What is needed → A verbatim repeat of the records beneath this line is needed.
=== Material supplied ===
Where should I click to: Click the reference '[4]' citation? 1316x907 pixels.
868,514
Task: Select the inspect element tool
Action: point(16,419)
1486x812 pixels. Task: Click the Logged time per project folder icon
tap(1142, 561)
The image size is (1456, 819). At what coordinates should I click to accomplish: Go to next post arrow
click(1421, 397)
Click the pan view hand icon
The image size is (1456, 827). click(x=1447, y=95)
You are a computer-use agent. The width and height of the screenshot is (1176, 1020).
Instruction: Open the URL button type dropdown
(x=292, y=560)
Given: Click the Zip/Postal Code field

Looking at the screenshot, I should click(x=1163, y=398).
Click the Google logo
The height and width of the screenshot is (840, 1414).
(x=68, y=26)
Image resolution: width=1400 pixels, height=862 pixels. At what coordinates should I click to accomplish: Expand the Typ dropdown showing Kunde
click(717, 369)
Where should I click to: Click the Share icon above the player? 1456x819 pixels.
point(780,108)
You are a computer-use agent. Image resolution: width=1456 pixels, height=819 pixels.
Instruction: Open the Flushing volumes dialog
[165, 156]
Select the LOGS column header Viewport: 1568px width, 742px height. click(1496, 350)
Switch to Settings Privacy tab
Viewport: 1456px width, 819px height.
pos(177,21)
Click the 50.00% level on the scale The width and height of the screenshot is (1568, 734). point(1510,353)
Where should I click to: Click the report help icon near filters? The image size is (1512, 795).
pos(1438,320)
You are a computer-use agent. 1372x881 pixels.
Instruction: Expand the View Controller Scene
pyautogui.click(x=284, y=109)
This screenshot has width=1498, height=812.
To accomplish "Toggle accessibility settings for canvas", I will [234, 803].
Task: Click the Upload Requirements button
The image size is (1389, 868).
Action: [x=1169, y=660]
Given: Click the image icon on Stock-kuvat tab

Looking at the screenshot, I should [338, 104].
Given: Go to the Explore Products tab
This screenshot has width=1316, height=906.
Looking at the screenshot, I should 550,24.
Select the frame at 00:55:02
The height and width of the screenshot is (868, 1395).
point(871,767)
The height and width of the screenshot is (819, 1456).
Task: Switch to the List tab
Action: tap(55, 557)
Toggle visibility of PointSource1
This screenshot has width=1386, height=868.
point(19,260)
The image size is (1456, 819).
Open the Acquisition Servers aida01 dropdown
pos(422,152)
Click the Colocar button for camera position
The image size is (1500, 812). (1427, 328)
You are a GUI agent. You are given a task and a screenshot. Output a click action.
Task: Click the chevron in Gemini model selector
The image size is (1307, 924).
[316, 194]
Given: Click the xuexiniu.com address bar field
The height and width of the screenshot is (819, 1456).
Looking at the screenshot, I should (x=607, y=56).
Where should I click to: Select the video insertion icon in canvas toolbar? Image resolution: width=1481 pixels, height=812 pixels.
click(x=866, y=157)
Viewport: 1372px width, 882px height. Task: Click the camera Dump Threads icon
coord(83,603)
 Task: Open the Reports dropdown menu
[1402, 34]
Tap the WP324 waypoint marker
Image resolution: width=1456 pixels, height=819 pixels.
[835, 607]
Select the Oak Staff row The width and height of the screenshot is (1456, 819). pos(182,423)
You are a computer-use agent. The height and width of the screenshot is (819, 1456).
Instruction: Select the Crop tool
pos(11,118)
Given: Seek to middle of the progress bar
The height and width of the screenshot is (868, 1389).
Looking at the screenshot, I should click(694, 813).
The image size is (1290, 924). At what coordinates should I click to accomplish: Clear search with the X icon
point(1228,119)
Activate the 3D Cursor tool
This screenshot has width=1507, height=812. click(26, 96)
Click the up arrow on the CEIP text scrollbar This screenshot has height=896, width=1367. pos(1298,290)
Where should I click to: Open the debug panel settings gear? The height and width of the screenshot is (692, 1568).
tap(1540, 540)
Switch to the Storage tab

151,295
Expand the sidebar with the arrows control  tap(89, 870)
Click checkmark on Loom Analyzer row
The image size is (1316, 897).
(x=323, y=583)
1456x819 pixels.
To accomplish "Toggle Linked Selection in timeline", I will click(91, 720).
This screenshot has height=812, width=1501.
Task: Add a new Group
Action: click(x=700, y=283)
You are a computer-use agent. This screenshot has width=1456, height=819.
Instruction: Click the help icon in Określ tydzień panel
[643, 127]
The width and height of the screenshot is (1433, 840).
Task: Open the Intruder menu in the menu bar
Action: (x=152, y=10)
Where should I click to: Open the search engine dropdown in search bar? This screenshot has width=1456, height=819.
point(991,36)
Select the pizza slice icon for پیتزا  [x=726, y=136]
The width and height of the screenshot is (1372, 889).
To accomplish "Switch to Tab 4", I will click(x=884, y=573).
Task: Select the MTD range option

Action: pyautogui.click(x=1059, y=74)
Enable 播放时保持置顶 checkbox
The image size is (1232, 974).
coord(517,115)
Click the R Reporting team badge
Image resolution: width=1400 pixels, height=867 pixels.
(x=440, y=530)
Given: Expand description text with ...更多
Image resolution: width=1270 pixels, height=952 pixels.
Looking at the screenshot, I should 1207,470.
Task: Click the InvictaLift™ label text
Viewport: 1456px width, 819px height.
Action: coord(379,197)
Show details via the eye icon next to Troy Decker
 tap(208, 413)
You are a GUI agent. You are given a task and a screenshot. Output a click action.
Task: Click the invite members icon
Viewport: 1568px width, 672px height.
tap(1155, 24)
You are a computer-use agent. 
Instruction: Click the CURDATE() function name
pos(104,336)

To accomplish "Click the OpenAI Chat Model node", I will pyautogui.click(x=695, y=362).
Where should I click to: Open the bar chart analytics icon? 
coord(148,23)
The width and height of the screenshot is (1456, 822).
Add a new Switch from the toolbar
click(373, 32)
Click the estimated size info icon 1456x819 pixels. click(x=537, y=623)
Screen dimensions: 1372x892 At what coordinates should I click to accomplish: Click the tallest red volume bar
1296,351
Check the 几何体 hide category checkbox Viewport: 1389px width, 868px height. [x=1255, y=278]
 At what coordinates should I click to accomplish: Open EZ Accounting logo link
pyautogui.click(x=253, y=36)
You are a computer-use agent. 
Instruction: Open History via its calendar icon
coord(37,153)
===
Output →
Where should I click to: Click the reference '[4]' citation? 1316x907 pixels.
868,514
Task: Select the inspect element tool
Action: point(16,419)
1486x812 pixels. Task: Click the Logged time per project folder icon
tap(1142, 561)
The image size is (1456, 819). At what coordinates should I click to accomplish: Go to next post arrow
click(1421, 397)
Click the pan view hand icon
The image size is (1456, 827). click(x=1447, y=95)
You are a computer-use agent. The width and height of the screenshot is (1176, 1020).
Instruction: Open the URL button type dropdown
(x=292, y=560)
Given: Click the Zip/Postal Code field

Looking at the screenshot, I should click(x=1163, y=398).
Click the Google logo
The height and width of the screenshot is (840, 1414).
(x=68, y=26)
Image resolution: width=1400 pixels, height=862 pixels. At what coordinates should I click to accomplish: Expand the Typ dropdown showing Kunde
click(717, 369)
Where should I click to: Click the Share icon above the player? 1456x819 pixels.
point(780,108)
You are a computer-use agent. Image resolution: width=1456 pixels, height=819 pixels.
Instruction: Open the Flushing volumes dialog
[165, 156]
Select the LOGS column header Viewport: 1568px width, 742px height. click(1496, 350)
Switch to Settings Privacy tab
Viewport: 1456px width, 819px height.
pos(177,21)
Click the 50.00% level on the scale The width and height of the screenshot is (1568, 734). point(1510,353)
Where should I click to: Click the report help icon near filters? The image size is (1512, 795).
pos(1438,320)
You are a computer-use agent. 1372x881 pixels.
Instruction: Expand the View Controller Scene
pyautogui.click(x=284, y=109)
This screenshot has width=1498, height=812.
To accomplish "Toggle accessibility settings for canvas", I will [234, 803].
Task: Click the Upload Requirements button
The image size is (1389, 868).
Action: [x=1169, y=660]
Given: Click the image icon on Stock-kuvat tab

Looking at the screenshot, I should [338, 104].
Given: Go to the Explore Products tab
This screenshot has width=1316, height=906.
Looking at the screenshot, I should 550,24.
Select the frame at 00:55:02
The height and width of the screenshot is (868, 1395).
point(871,767)
The height and width of the screenshot is (819, 1456).
Task: Switch to the List tab
Action: tap(55, 557)
Toggle visibility of PointSource1
This screenshot has width=1386, height=868.
point(19,260)
The image size is (1456, 819).
Open the Acquisition Servers aida01 dropdown
pos(422,152)
Click the Colocar button for camera position
The image size is (1500, 812). (1427, 328)
You are a GUI agent. You are given a task and a screenshot. Output a click action.
Task: Click the chevron in Gemini model selector
The image size is (1307, 924).
[316, 194]
Given: Click the xuexiniu.com address bar field
The height and width of the screenshot is (819, 1456).
Looking at the screenshot, I should (x=607, y=56).
Where should I click to: Select the video insertion icon in canvas toolbar? Image resolution: width=1481 pixels, height=812 pixels.
click(x=866, y=157)
Viewport: 1372px width, 882px height. Task: Click the camera Dump Threads icon
coord(83,603)
 Task: Open the Reports dropdown menu
[1402, 34]
Tap the WP324 waypoint marker
Image resolution: width=1456 pixels, height=819 pixels.
[835, 607]
Select the Oak Staff row The width and height of the screenshot is (1456, 819). pos(182,423)
You are a computer-use agent. The height and width of the screenshot is (819, 1456).
Instruction: Select the Crop tool
pos(11,118)
Given: Seek to middle of the progress bar
The height and width of the screenshot is (868, 1389).
Looking at the screenshot, I should click(694, 813).
The image size is (1290, 924). At what coordinates should I click to accomplish: Clear search with the X icon
point(1228,119)
Activate the 3D Cursor tool
This screenshot has width=1507, height=812. click(26, 96)
Click the up arrow on the CEIP text scrollbar This screenshot has height=896, width=1367. pos(1298,290)
Where should I click to: Open the debug panel settings gear? The height and width of the screenshot is (692, 1568).
tap(1540, 540)
Switch to the Storage tab

151,295
Expand the sidebar with the arrows control  tap(89, 870)
Click checkmark on Loom Analyzer row
The image size is (1316, 897).
(x=323, y=583)
1456x819 pixels.
To accomplish "Toggle Linked Selection in timeline", I will click(91, 720).
This screenshot has height=812, width=1501.
Task: Add a new Group
Action: click(x=700, y=283)
You are a computer-use agent. This screenshot has width=1456, height=819.
Instruction: Click the help icon in Określ tydzień panel
[643, 127]
The width and height of the screenshot is (1433, 840).
Task: Open the Intruder menu in the menu bar
Action: (x=152, y=10)
Where should I click to: Open the search engine dropdown in search bar? This screenshot has width=1456, height=819.
point(991,36)
Select the pizza slice icon for پیتزا  [x=726, y=136]
The width and height of the screenshot is (1372, 889).
To accomplish "Switch to Tab 4", I will click(x=884, y=573).
Task: Select the MTD range option

Action: pyautogui.click(x=1059, y=74)
Enable 播放时保持置顶 checkbox
The image size is (1232, 974).
coord(517,115)
Click the R Reporting team badge
Image resolution: width=1400 pixels, height=867 pixels.
(x=440, y=530)
Given: Expand description text with ...更多
Image resolution: width=1270 pixels, height=952 pixels.
Looking at the screenshot, I should 1207,470.
Task: Click the InvictaLift™ label text
Viewport: 1456px width, 819px height.
Action: coord(379,197)
Show details via the eye icon next to Troy Decker
 tap(208, 413)
You are a GUI agent. You are given a task and a screenshot. Output a click action.
Task: Click the invite members icon
Viewport: 1568px width, 672px height.
tap(1155, 24)
You are a computer-use agent. 
Instruction: Click the CURDATE() function name
pos(104,336)

To accomplish "Click the OpenAI Chat Model node", I will pyautogui.click(x=695, y=362).
Where should I click to: Open the bar chart analytics icon? 
coord(148,23)
The width and height of the screenshot is (1456, 822).
Add a new Switch from the toolbar
click(373, 32)
Click the estimated size info icon 1456x819 pixels. click(x=537, y=623)
Screen dimensions: 1372x892 At what coordinates should I click to accomplish: Click the tallest red volume bar
1296,351
Check the 几何体 hide category checkbox Viewport: 1389px width, 868px height. [x=1255, y=278]
 At what coordinates should I click to accomplish: Open EZ Accounting logo link
pyautogui.click(x=253, y=36)
You are a computer-use agent. 
Instruction: Open History via its calendar icon
coord(37,153)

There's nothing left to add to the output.